Directions: From the records below, give the number of lines that contain the string "agent", without any other text.

[Extracted data entries]
== Segment start ==

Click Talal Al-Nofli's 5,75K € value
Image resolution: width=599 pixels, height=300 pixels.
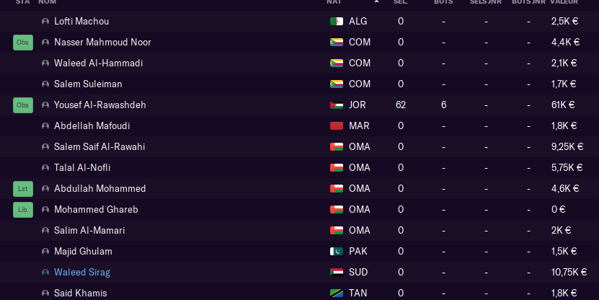[567, 168]
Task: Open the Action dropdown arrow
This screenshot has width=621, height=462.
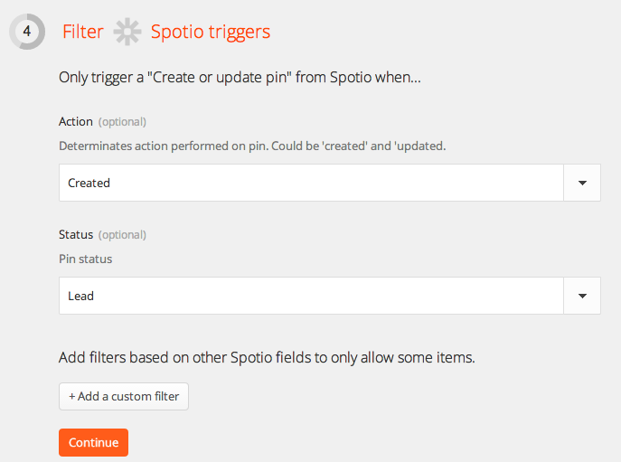Action: [582, 183]
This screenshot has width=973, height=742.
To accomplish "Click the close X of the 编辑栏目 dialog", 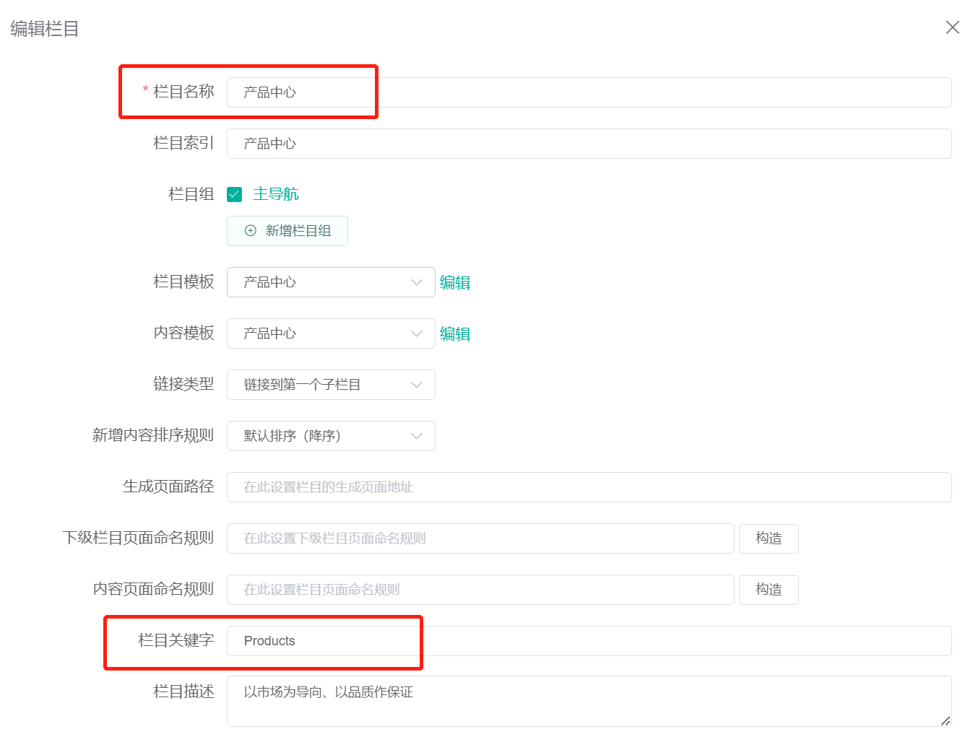I will coord(952,27).
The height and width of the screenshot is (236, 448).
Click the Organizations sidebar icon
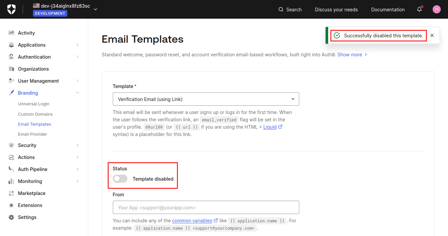tap(12, 69)
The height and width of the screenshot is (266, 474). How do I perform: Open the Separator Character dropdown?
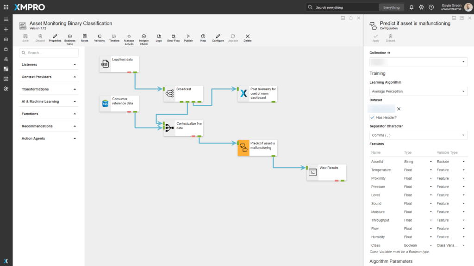pyautogui.click(x=418, y=135)
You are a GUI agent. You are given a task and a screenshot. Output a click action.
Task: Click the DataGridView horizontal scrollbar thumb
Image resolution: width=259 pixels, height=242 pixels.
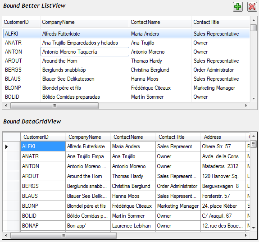[64, 235]
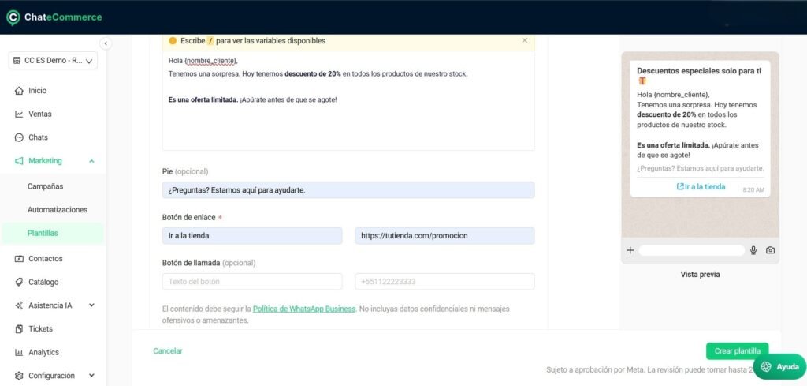Go to Campañas under Marketing
The height and width of the screenshot is (386, 807).
pyautogui.click(x=45, y=186)
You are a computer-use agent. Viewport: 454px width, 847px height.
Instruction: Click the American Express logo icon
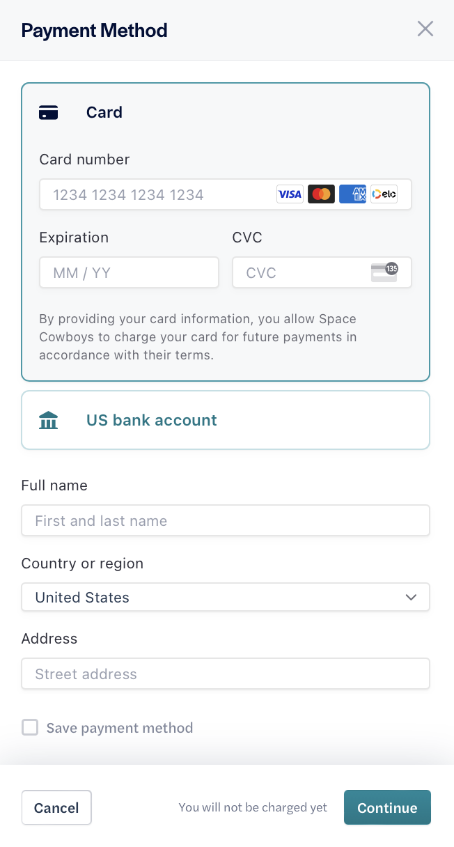(352, 194)
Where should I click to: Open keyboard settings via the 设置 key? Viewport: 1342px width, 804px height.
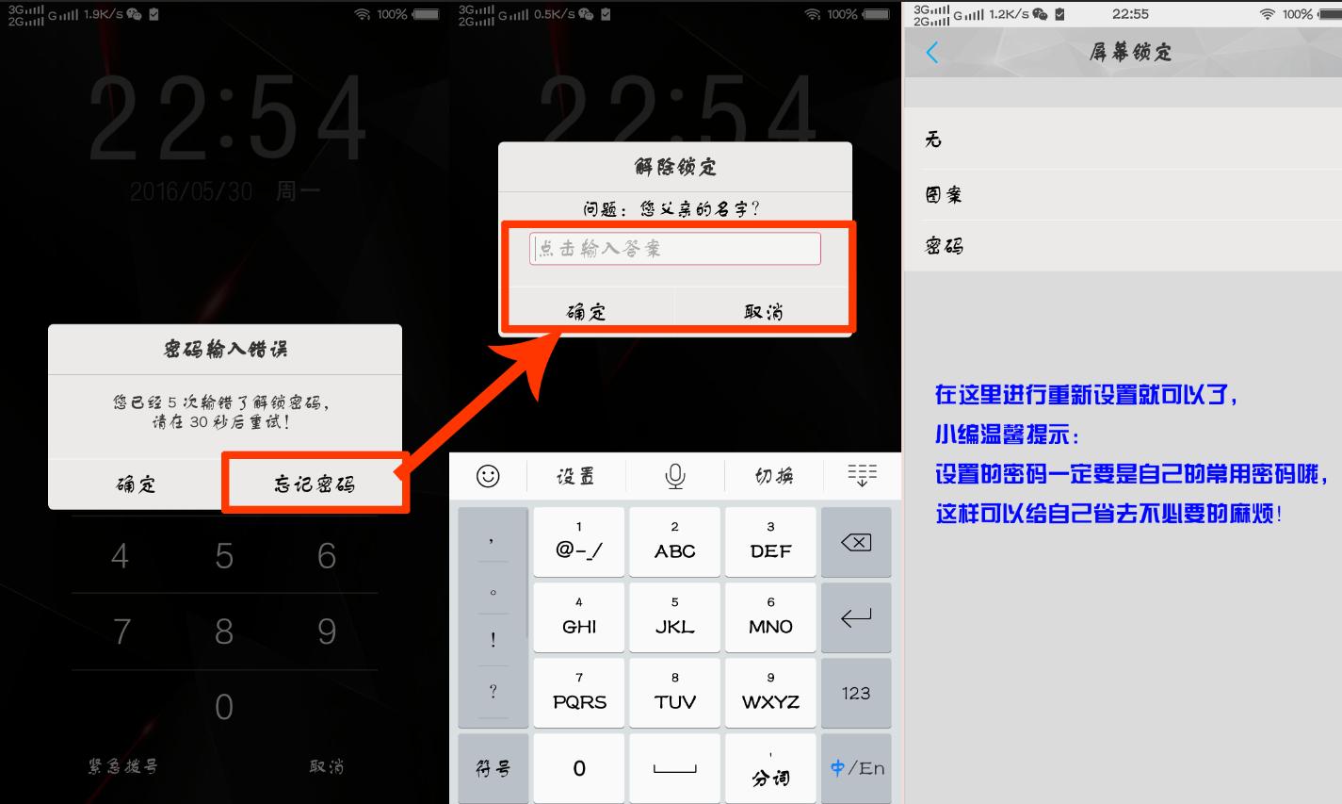577,475
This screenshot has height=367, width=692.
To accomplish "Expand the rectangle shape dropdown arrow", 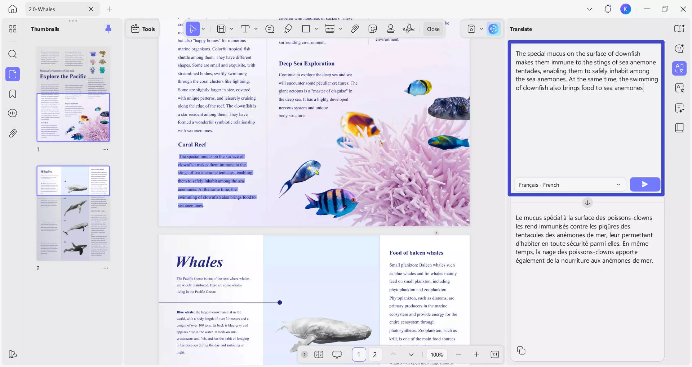I will [316, 29].
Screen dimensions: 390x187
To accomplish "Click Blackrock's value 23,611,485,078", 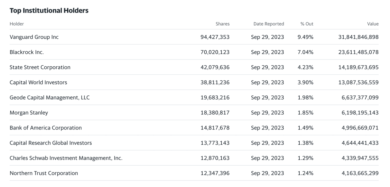I will tap(358, 52).
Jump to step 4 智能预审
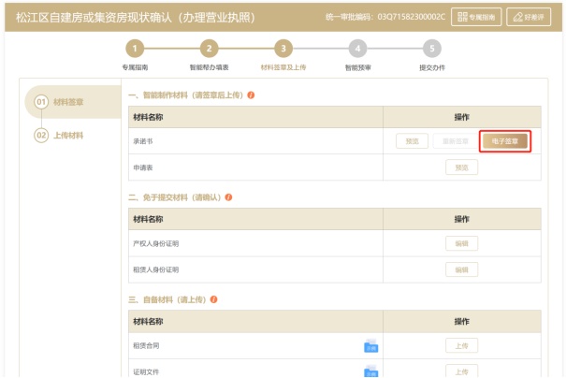This screenshot has height=378, width=566. pyautogui.click(x=357, y=49)
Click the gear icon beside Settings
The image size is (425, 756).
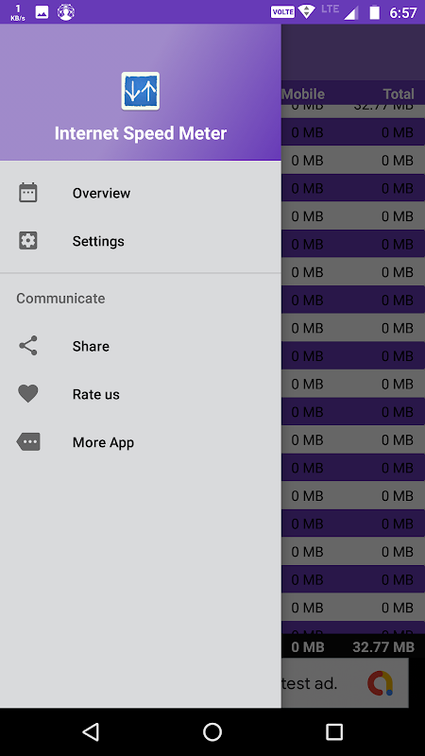[28, 241]
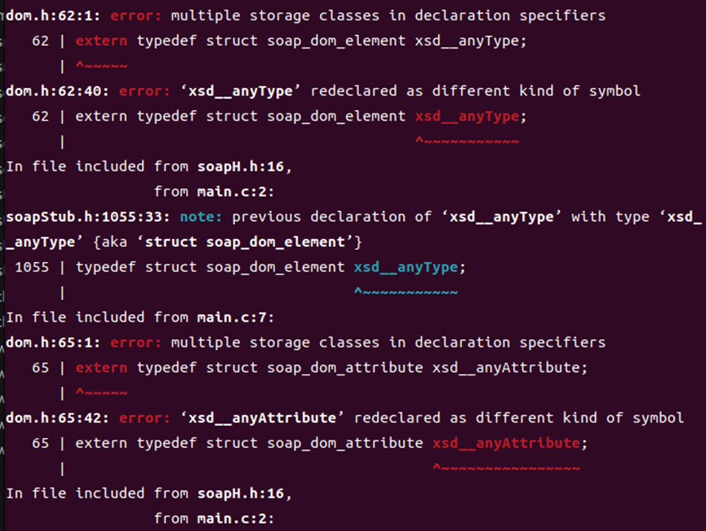706x531 pixels.
Task: Click red extern keyword on line 65
Action: tap(101, 368)
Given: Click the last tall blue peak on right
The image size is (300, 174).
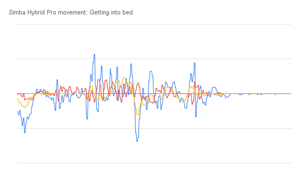Looking at the screenshot, I should 194,63.
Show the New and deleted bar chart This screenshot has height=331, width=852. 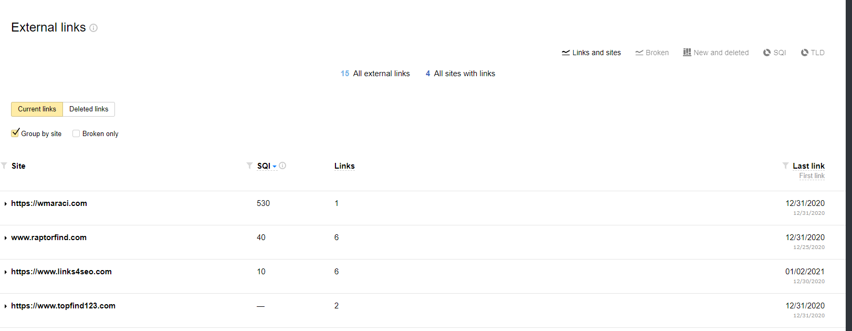(x=716, y=53)
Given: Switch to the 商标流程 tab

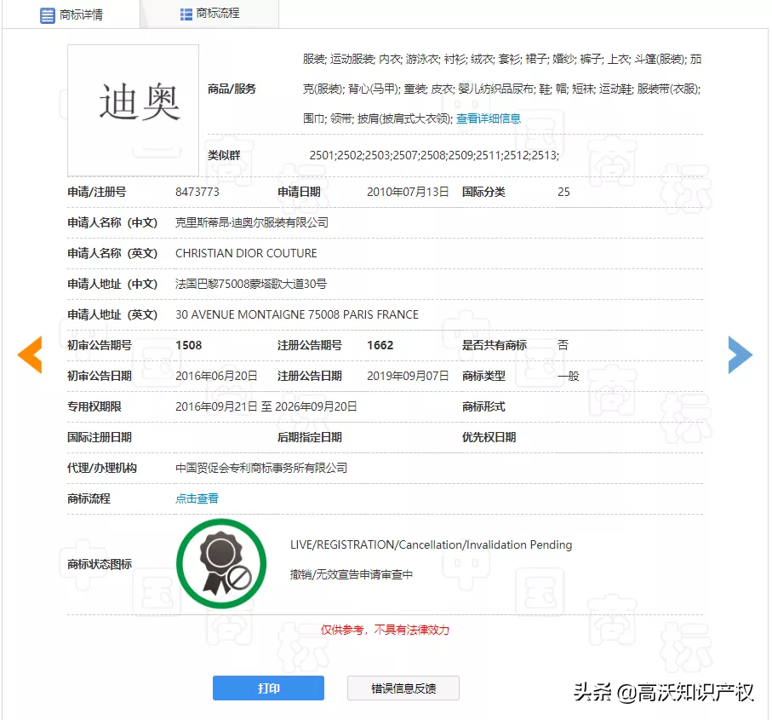Looking at the screenshot, I should click(216, 14).
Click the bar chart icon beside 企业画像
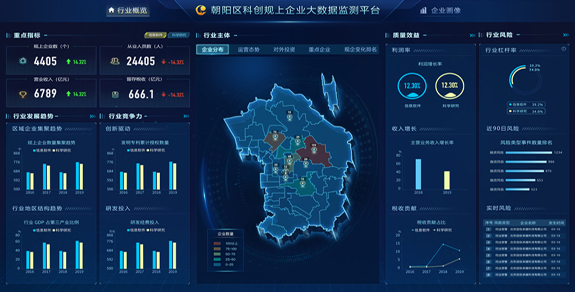This screenshot has height=292, width=575. coord(423,10)
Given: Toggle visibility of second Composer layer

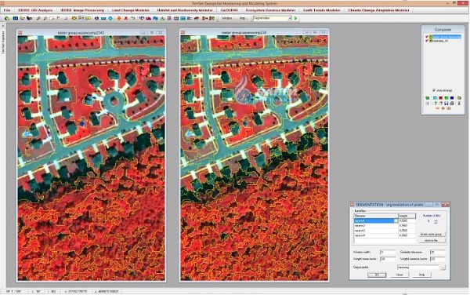Looking at the screenshot, I should (427, 41).
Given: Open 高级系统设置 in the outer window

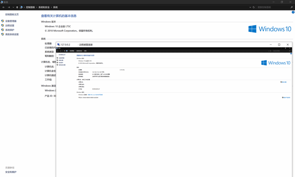Looking at the screenshot, I should click(12, 34).
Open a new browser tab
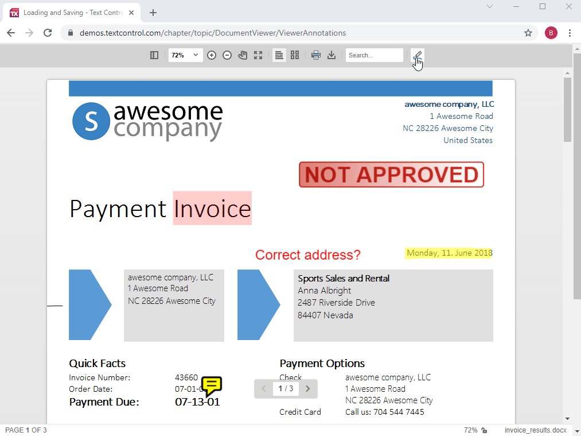 pos(153,13)
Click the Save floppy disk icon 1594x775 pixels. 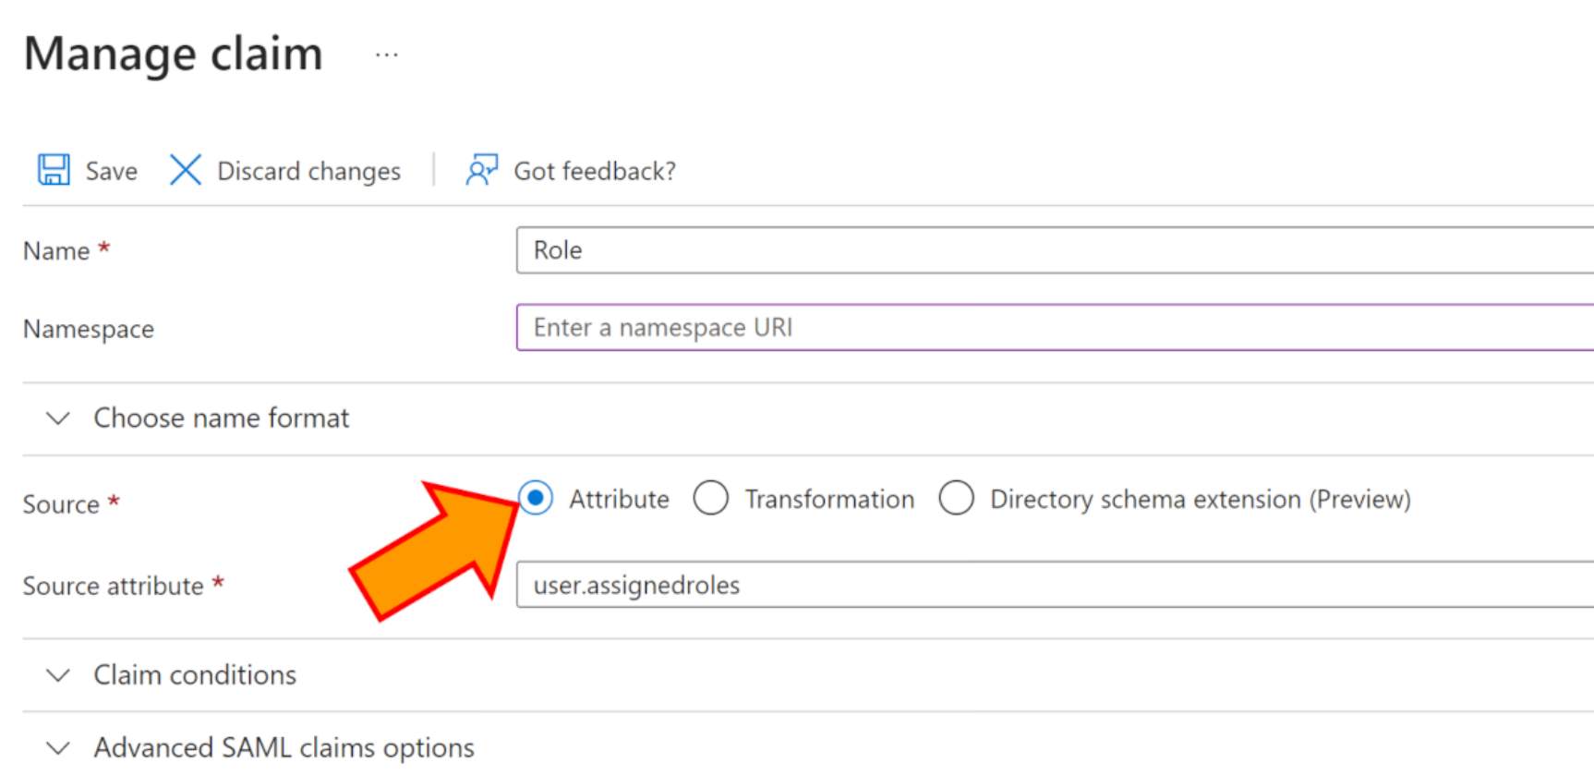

== Segment end ==

Response below: 2